After finding "Screen dimensions: 560x473" in the material below, output its line and every line after it through the last, exactly, but not the pictures.

■ **Extracted entries**:
━━━━━━
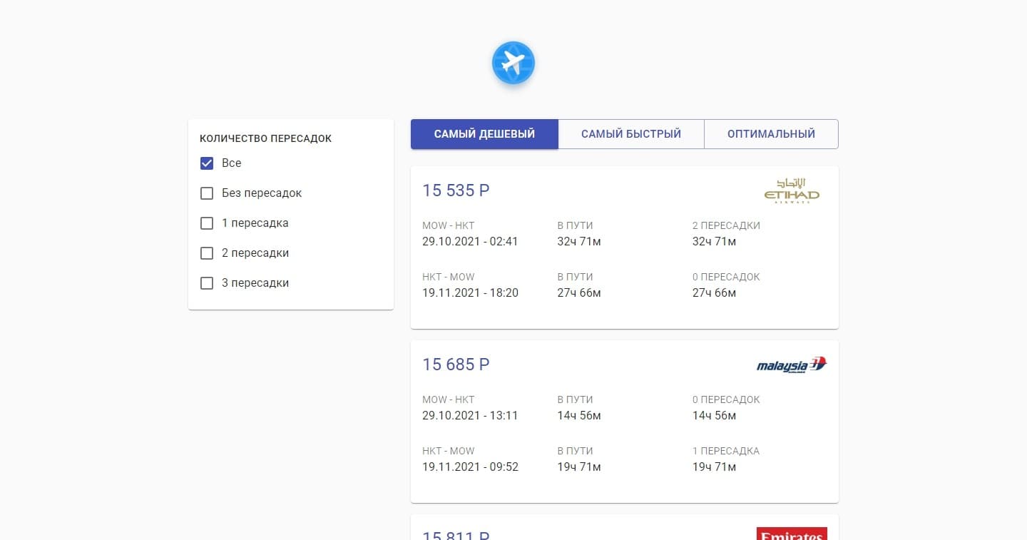Open the 'Оптимальный' sorting tab
The height and width of the screenshot is (540, 1027).
[771, 134]
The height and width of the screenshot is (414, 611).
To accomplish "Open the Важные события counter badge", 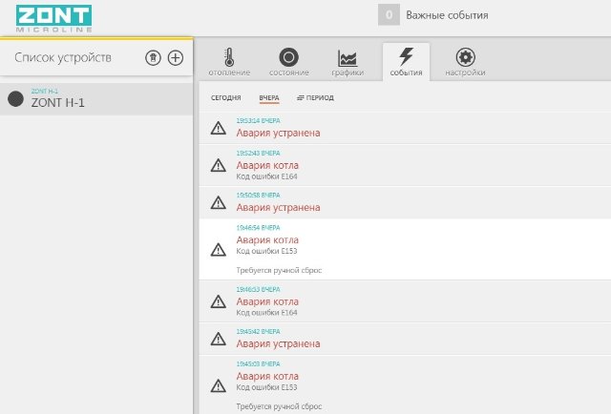I will click(x=388, y=15).
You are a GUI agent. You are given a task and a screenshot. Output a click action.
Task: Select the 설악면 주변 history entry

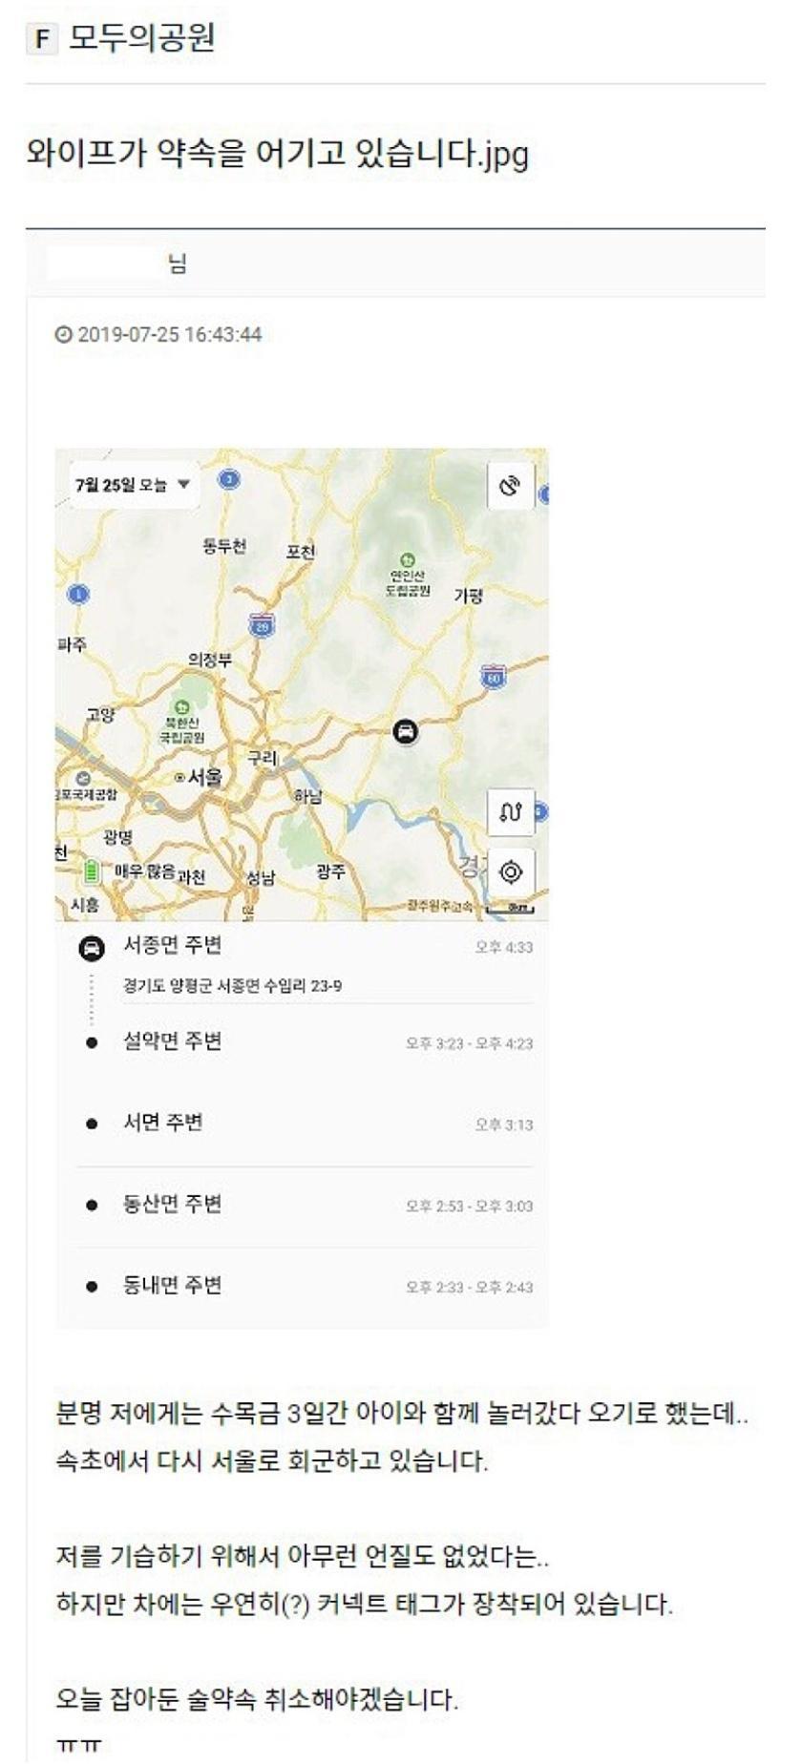(x=173, y=1041)
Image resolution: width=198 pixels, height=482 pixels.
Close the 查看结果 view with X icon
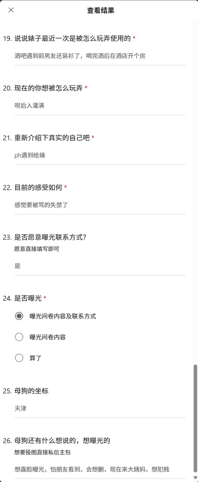tap(11, 10)
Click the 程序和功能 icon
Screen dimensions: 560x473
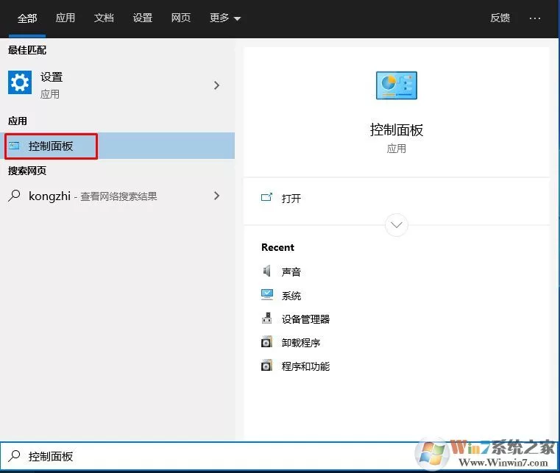pos(266,366)
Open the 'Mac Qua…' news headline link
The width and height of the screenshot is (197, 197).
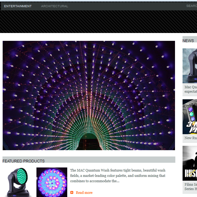[x=190, y=87]
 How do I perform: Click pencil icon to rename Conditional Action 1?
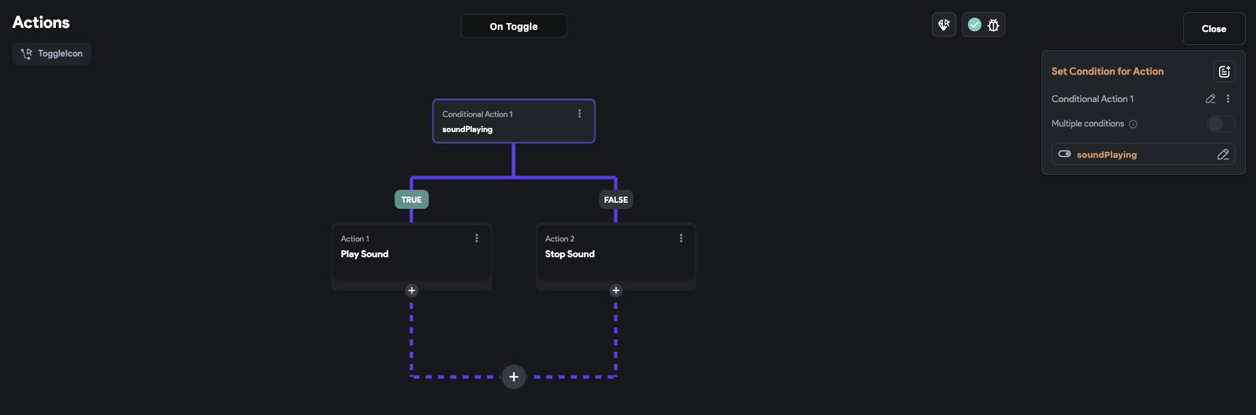pos(1210,99)
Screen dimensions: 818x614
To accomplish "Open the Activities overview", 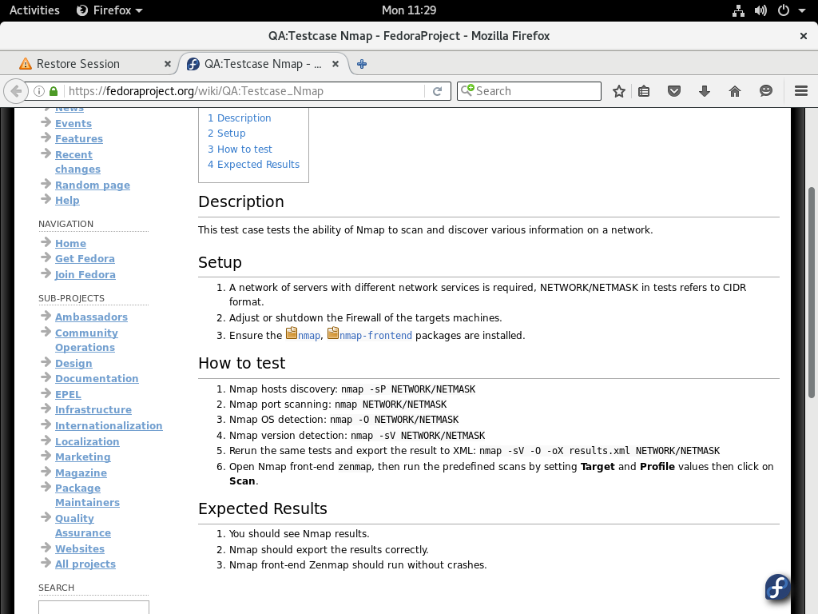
━━━━━━
■ **Solution for this exercise**:
Screen dimensions: 560x473
pos(266,366)
Open the 'Mac Qua…' news headline link
The width and height of the screenshot is (197, 197).
[x=190, y=87]
 How do I perform: Click pencil icon to rename Conditional Action 1?
pos(1210,99)
Screen dimensions: 818x614
To accomplish "Open the Activities overview", 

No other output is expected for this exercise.